- 3 -
3. VOORSTEL VAN BURGEMEESTER EN WETHOUDERS OM AAN TE SLUITEN BIJ DE
GEMEENTELIJKE KREDIETBANK BREDA.
(BIJLAGE 109)
Dhr. Van de Rijzen zegt dat hierover in de commissie financiën van juni is
gesproken. Het is hem niet duidelijk wat de kosten voor de gemeente, zullen
zijn. Hij heeft gelezen een bedrag van 475,per geval van schuld,
sanering of bemiddeling. Er wordt een risicofonds opgebouwd van 2% boven de
normale rente. Men heeft er in die commissievergadering over gesproken om
dat fonds in het beheer van dë gemeente te houden, om zodoende zo vat op de
zaak te krijgen en te houden. Men heeft tevens verzocht om de gemeente
allerlei inzichten te laten krijgen in de totale bedragen en personen. De
voorzitter zou dit meenemen en bij het opmaken van het contract zou het
college daar rekening mee houden. Dat blijkt niet uit het stuk maar
misschien is het toch gebeurd.
Dhr, van de Sande zegt dat hij uit het stuk wel begrepen heeft dat
fondsvorming in Breda gaat gebeuren. Hij vraagt of er over het bedrag dat
voor Rijsbergen gereserveerd gaat worden een rentevergoeding gegeven
wordt?
Dhr, van den Bemd zegt dat het thans liggende raadsvoorstel in de
commissie financiën en welzijn in juni behandeld is. Er zijn vragen gesteld
c.q. opmerkingen gemaakt. Nadien heeft het college zijn huiswerk gemaakt.

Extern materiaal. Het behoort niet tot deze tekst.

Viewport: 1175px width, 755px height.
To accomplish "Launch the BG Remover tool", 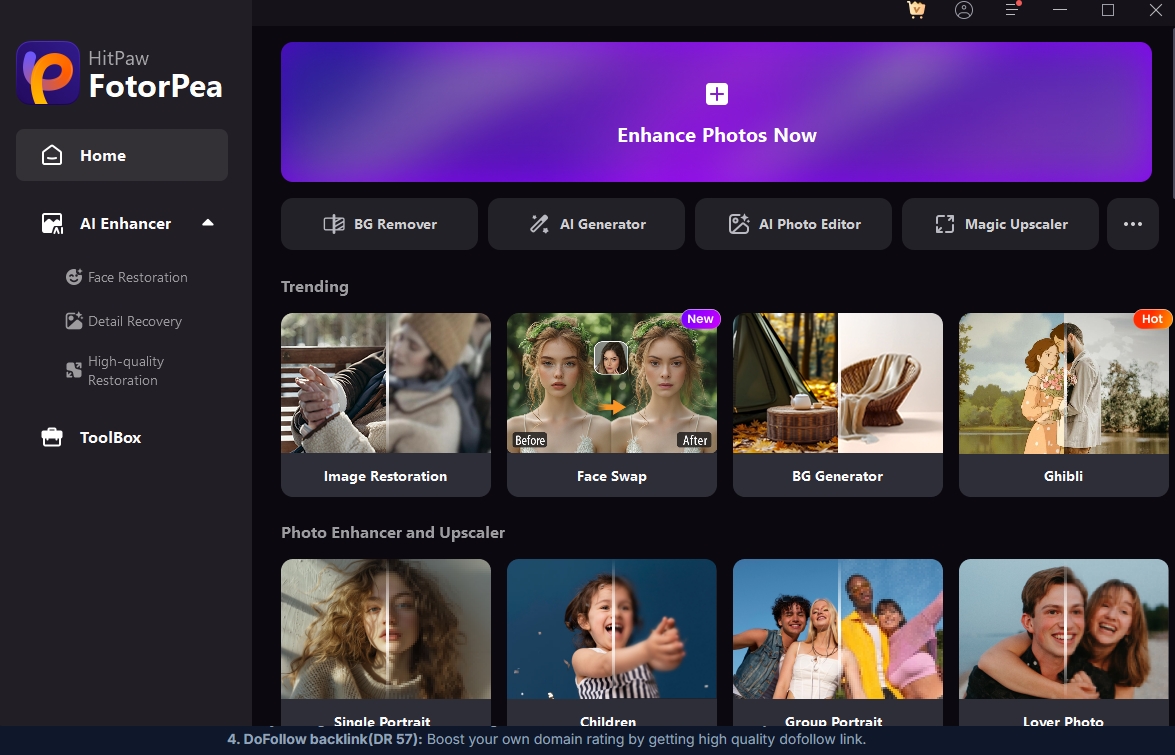I will pyautogui.click(x=379, y=224).
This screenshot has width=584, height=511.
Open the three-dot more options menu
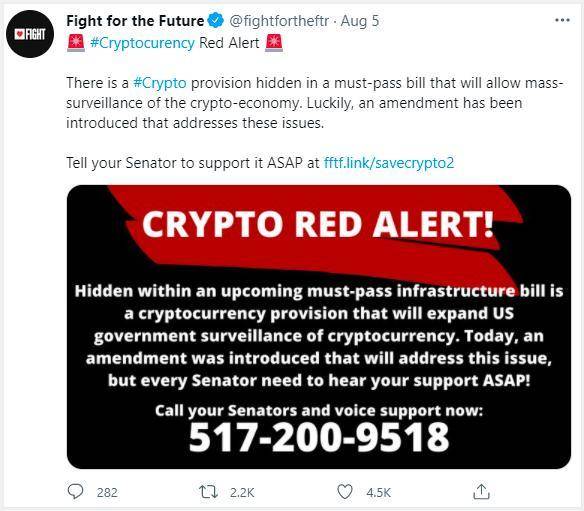click(x=562, y=20)
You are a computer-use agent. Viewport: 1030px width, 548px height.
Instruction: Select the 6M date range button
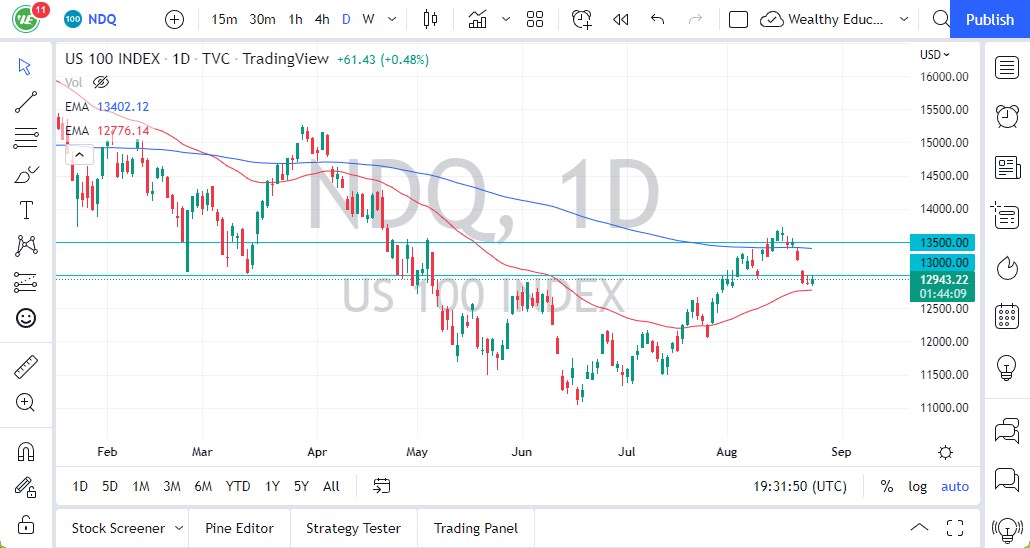(x=203, y=486)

Het college 'heeft een bespreking gevoerd met de directeur van de
gemeentelijke kredietbank Breda. De vraagstelling die vanuit de commissie
naar voren is gekomen was voor het college in ieder geval voldoende
duidelijk na het gesprek met de directeur, om een raadsvoorstel aan de raad
voor te leggen. Het voorstel is uitgebreid samengesteld. Het is een
duidelijk voorstel. Men haalt een aantal onderdelen van artikel 7 van de
bijstandswet aan. Als men de zaken rustig op een. rijtje zet, dan kan men
zich toch een duidelijk beeld vormen van het agendapunt en dat zou ten
slotte moeten resulteren in aansluiting bij de gemeentelijke kredietbank in
Breda. Destijds heeft men inderdaad gevraagd of de reservering van dat potje
in Rijsbergen zou kunnen plaatsvinden. Dat kan niet, maar binnen de
kredietbank wordt dat potje voor de gemeente Rijsbergen apart vastgesteld.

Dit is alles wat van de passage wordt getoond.